### What is needed
Write only the number of lines in the records beneath that hold "SELF".

◇ ◇ ◇

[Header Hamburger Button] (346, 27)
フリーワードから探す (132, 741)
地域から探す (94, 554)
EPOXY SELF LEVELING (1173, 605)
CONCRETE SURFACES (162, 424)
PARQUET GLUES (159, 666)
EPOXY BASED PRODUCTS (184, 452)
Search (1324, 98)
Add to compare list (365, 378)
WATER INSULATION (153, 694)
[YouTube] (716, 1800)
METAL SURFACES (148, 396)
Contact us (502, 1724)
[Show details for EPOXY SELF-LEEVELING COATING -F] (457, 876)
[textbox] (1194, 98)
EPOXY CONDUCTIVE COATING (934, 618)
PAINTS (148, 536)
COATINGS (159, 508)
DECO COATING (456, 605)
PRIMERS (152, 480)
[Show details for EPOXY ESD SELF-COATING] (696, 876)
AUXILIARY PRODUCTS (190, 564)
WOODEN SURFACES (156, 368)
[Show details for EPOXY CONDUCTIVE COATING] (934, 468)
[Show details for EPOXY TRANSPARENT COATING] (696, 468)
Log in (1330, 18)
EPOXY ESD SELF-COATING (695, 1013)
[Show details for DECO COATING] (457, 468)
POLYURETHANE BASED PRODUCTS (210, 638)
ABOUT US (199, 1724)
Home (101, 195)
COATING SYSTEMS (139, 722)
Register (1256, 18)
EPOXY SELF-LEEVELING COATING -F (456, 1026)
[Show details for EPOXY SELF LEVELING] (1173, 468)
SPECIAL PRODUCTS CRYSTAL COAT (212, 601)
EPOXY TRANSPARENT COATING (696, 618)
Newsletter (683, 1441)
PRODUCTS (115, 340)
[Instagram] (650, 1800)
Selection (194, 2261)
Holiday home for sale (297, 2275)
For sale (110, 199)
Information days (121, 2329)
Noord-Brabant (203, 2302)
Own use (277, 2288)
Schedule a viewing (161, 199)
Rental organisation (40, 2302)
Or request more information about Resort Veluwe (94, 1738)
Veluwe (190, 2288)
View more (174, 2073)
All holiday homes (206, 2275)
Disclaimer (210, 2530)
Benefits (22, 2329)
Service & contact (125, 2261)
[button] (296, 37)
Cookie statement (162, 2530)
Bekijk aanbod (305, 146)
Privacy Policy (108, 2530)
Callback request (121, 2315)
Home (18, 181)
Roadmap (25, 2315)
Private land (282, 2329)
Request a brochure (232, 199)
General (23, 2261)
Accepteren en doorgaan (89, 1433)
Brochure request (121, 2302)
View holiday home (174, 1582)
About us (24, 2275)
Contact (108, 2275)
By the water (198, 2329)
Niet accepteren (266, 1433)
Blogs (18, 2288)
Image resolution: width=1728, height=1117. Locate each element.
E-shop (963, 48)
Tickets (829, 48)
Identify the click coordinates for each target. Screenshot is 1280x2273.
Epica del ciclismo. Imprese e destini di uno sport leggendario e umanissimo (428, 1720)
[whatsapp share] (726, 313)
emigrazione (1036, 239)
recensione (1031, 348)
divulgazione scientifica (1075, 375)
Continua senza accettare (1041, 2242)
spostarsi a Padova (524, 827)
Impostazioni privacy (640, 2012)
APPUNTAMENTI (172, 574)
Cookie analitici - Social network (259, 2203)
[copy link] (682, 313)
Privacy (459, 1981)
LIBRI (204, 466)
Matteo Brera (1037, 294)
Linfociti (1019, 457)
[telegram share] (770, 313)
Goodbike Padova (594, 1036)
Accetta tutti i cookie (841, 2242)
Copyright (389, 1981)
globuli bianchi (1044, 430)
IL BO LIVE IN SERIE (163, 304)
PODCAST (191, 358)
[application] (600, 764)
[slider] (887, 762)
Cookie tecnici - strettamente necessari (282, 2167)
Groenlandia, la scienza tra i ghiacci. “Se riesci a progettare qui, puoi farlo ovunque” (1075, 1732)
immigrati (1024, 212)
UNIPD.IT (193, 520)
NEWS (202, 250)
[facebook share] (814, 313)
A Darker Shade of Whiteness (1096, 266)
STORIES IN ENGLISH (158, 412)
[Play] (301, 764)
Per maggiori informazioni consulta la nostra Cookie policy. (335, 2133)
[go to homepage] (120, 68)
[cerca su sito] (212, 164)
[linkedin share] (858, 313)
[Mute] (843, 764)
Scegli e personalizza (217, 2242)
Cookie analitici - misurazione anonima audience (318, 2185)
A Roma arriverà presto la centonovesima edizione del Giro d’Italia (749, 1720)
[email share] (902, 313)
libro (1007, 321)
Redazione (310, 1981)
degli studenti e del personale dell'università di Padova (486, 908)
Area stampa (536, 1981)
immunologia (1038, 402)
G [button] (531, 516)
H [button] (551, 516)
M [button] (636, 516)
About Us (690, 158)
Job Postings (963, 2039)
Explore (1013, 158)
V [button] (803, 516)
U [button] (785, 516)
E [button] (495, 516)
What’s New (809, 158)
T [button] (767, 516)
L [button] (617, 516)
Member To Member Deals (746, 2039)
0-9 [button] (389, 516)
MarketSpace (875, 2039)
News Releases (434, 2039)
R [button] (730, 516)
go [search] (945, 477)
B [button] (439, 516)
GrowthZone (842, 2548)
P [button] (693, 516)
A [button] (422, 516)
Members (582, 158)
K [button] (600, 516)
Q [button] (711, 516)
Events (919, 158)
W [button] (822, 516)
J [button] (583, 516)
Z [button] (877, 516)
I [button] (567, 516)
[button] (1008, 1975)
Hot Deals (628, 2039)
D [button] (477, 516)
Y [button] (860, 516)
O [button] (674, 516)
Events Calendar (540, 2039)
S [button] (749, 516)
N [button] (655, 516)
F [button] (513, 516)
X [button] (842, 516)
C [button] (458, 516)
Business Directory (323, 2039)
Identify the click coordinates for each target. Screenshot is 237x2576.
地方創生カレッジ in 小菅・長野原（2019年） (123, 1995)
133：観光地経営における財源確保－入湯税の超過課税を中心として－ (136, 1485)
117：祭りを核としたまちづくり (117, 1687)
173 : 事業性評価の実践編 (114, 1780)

◇ ◇ ◇

### Response
6